Dyslexie : quand les difficultés en orthographe gênent l’acquisition de l’écriture
La dyslexie est un trouble de l’apprentissage du langage écrit empêchant d’acquérir les automatismes nécessaires aux processus de lecture et d’écriture. De nombreuses études ont eu pour but de comprendre l’origine des difficultés éprouvées par les personnes dyslexiques lors de la lecture. Peu de questions ont, en revanche, été posées quant aux mécanismes de l’écriture. Sonia Kandel, professeure de l’Université Grenoble Alpes au GIPSA-Lab (CNRS/Université Grenoble Alpes/Grenoble INP) et ses collègues se sont donc penchés sur l’aspect purement moteur de l’écriture dans le cadre du trouble dyslexique chez l’enfant. Leurs résultats montrent que le déchiffrage de l’orthographe par les enfants dyslexiques est tellement coûteux qu’il finit par modifier ou inhiber le geste d’écriture alors que ces enfants ne sont pas dysgraphiques. Ces travaux ont été publiés dans la revue Cognitive Neuropsychology en novembre 2017.
Dès l’entrée de l’enfant dans le système scolaire, il est primordial pour lui d’arriver à maîtriser l’écriture, tant cet outil est sollicité en permanence. Certains élèves présentent cependant des difficultés pour apprendre à écrire.

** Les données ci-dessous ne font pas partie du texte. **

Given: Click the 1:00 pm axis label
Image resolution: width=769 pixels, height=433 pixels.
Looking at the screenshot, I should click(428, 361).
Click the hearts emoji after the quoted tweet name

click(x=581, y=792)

Parmi eux, on retrouve souvent des enfants dyslexiques qui, en l’absence de troubles moteurs, ont pourtant plus de difficultés avec l’écriture qu’avec la lecture.
Une série d’études menées au GIPSA-Lab de Grenoble ont permis de mettre en évidence que les mouvements d’écriture ne sont pas des mouvements manuels simples. Plus spécifiquement, les chercheurs se sont intéressés aux interactions existant entre la maîtrise de l’orthographe et le geste d’écriture. Il a par exemple été constaté que les mouvements pour écrire les lettres MON dans un mot orthographiquement régulier, c’est-à-dire s’écrivant tel qu’il se prononce comme « montagne », seront plus simples à produire que dans le mot irrégulier « monsieur ».
En collaboration avec le CHU Grenoble Alpes et le CERCA, à Poitiers, les chercheurs ont ensuite focalisé leurs travaux sur l’observation d’enfants dyslexiques. En cas de dyslexie, la maîtrise orthographique est affaiblie alors même que l’enfant ne présente pas de troubles moteurs. En faisant varier le niveau de complexité orthographique, les chercheurs ont pu analyser l’impact des difficultés de traitement orthographique sur le mouvement d’écriture. Les tests consistaient à écrire des mots de différentes classes : réguliers ou irréguliers, fréquents ou rares, sensés (ex. : futur) ou pseudo-mots n’ayant pas de sens (ex. : furut). Pour parvenir à comprendre précisément comment l’orthographe affectait le geste d’écriture, les chercheurs ont enregistré les mouvements graphiques des participants sur des tablettes digitales.
Il découle de ces analyses que l’écriture de mots irréguliers et de pseudo-mots présente un impact particulièrement prononcé sur le mouvement manuel chez les enfants dyslexiques. Le contrôle de l’orthographe leur devient tellement coûteux qu’il interfère ou inhibe leur geste d’écriture. Ces enfants produisent alors des tracés irréguliers et parfois illisibles. Ils sont alors souvent considérés à tort comme « dysgraphiques », autrement dit présentant un trouble au niveau de la mécanique du mouvement d’écriture. Ce diagnostic erroné a comme conséquence une rééducation inefficace et peut conduire au découragement de l’enfant.
Pour offrir un accompagnement efficace aux enfants dyslexiques, ces travaux soutiennent donc l’idée qu’il est nécessaire d’affiner avec précision le diagnostic et de mettre en place un protocole de rééducation qui couple les aspects orthographiques et moteurs.